Déclaration de l’occupation de la Polytechnique d’Athènes qui vient tout juste d’être publiée

Depuis samedi le 20 décembre, suite aux échauffourées aux alentours de la Polytechnique d’Athènes (qui s’ajoutent aux dizaines de confrontations et de combats de rues qui ont fait rage entre les manifestants et la police depuis l’assassinat d’Alexandros Grigoropoulos, 15 ans), il y a beaucoup de spéculation sur le futur de l’occupation de la Polytechnique.

Des informations de sources diverses laissant entendre l’éventualité d’un raid policier sur la Polytechnique, de même que les manœuvres stratégiques des unités anti-émeutes durant les combats de rue nous donne une impression évidente : la police se prépare à attaquer l’occupation. Ayant contourné le sénat qui a transféré le contrôle de la Polytechnique à la police et au ministère de l’Intérieur, le procureur général nous envoie un message indirect mais très clair, accompagné de menaces et de chantage, comme quoi il ne nous reste que “quelques heures.”

Nous répondons qu’il nous reste autant de temps que le voudra la part révoltée de la société et que celle-ci ne connaît pas d’ultimatums; Qu’ils feraient mieux de respecter et de craindre toutes ceux et celles qui ont participé, qui participent et qui continueront de participer à cette révolte. C’est justement eux, les milliers de révoltés, les étudiants, les travailleurs et travailleuses, les sans-emploi, les immigrés et les camarades que nous invitons à se rassembler à la Polytechnique, en état d’alerte maximal avant l’arrivée de ce raid.

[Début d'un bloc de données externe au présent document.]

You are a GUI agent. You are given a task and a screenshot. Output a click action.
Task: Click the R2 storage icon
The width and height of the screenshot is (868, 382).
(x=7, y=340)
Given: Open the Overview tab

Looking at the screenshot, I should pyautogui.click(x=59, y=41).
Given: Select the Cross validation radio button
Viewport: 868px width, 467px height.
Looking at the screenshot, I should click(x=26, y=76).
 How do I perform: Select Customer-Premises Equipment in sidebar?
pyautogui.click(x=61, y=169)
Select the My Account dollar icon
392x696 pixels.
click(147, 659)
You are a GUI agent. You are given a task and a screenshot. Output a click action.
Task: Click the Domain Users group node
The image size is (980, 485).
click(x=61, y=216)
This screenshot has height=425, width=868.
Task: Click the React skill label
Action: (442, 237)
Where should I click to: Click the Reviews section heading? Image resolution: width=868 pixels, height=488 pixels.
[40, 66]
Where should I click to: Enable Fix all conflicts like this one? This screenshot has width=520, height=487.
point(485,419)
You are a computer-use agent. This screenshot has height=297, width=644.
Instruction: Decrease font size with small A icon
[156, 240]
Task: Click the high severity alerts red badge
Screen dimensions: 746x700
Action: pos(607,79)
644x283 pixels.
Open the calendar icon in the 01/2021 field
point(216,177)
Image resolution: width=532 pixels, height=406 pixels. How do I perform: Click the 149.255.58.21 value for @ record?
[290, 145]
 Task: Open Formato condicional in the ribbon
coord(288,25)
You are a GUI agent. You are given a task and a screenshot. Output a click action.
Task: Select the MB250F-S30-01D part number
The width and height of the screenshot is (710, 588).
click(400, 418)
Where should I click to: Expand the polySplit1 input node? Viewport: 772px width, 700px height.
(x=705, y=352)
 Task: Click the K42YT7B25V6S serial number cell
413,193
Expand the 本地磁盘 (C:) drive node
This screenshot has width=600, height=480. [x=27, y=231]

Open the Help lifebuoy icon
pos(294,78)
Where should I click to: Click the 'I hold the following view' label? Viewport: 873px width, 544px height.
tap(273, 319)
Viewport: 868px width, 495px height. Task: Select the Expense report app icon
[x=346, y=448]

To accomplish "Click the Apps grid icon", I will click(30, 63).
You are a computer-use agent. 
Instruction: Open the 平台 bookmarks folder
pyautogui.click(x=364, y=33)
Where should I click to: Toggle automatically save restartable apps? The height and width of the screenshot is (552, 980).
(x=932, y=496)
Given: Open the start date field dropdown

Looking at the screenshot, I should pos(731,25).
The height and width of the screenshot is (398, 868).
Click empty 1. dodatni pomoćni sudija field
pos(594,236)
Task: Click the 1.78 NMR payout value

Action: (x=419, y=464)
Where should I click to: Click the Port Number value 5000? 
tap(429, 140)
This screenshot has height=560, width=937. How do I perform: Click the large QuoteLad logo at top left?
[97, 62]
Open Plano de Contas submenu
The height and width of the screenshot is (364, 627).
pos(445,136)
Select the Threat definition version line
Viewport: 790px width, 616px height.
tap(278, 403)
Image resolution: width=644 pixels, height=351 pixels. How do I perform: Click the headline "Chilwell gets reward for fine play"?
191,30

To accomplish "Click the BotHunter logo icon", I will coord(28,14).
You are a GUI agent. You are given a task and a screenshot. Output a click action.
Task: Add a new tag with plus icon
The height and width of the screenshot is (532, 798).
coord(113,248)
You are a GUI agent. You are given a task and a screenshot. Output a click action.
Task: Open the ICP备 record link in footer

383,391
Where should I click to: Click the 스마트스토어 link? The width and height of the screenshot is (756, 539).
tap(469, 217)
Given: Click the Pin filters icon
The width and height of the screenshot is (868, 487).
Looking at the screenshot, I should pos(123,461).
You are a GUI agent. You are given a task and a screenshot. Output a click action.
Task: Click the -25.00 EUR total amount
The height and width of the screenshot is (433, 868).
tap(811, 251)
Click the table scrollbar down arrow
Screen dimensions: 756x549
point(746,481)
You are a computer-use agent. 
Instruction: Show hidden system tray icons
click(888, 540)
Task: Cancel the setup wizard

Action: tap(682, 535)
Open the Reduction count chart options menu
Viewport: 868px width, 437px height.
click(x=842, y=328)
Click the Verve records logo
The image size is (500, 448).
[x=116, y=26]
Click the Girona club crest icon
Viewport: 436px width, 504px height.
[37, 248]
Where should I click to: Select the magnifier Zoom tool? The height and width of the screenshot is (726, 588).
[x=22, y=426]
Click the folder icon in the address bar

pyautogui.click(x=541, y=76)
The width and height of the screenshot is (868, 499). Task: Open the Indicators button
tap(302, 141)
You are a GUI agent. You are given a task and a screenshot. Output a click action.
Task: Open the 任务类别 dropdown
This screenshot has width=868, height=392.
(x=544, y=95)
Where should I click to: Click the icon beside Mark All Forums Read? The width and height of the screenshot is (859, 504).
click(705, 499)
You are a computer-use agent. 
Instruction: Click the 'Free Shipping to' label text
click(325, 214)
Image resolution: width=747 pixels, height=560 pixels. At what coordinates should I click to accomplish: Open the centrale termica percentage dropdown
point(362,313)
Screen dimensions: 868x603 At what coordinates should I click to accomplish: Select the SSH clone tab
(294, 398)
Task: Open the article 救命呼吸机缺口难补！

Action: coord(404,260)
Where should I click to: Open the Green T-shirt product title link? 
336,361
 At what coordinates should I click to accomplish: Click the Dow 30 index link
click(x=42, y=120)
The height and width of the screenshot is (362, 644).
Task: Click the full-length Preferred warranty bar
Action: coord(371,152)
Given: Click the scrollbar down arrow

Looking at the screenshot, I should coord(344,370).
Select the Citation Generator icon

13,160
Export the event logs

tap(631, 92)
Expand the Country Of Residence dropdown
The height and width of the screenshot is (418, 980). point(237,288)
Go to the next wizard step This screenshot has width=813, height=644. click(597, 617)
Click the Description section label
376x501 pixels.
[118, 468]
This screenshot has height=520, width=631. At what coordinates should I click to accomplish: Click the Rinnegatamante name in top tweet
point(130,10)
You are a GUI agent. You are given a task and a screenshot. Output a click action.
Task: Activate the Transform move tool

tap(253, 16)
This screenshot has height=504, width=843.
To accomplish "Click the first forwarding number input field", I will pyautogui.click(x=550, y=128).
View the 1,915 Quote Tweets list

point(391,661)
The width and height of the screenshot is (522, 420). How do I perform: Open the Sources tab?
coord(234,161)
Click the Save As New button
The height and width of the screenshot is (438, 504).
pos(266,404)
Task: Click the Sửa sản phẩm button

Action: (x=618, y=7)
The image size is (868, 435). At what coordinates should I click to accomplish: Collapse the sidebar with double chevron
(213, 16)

– Nous lançons un appel à tous afin d’assurer une présence massive sur le campus de la Polytechnique d’Athènes
– Nous appelons également à une assemblée publique aujourd’hui, dimanche le 21 décembre à 21h
– Nous appelons à la solidarité et au soutien monétaire pour les prisonniers et prisonnières de la révolte. 18H à la Polytechnique d’Athènes.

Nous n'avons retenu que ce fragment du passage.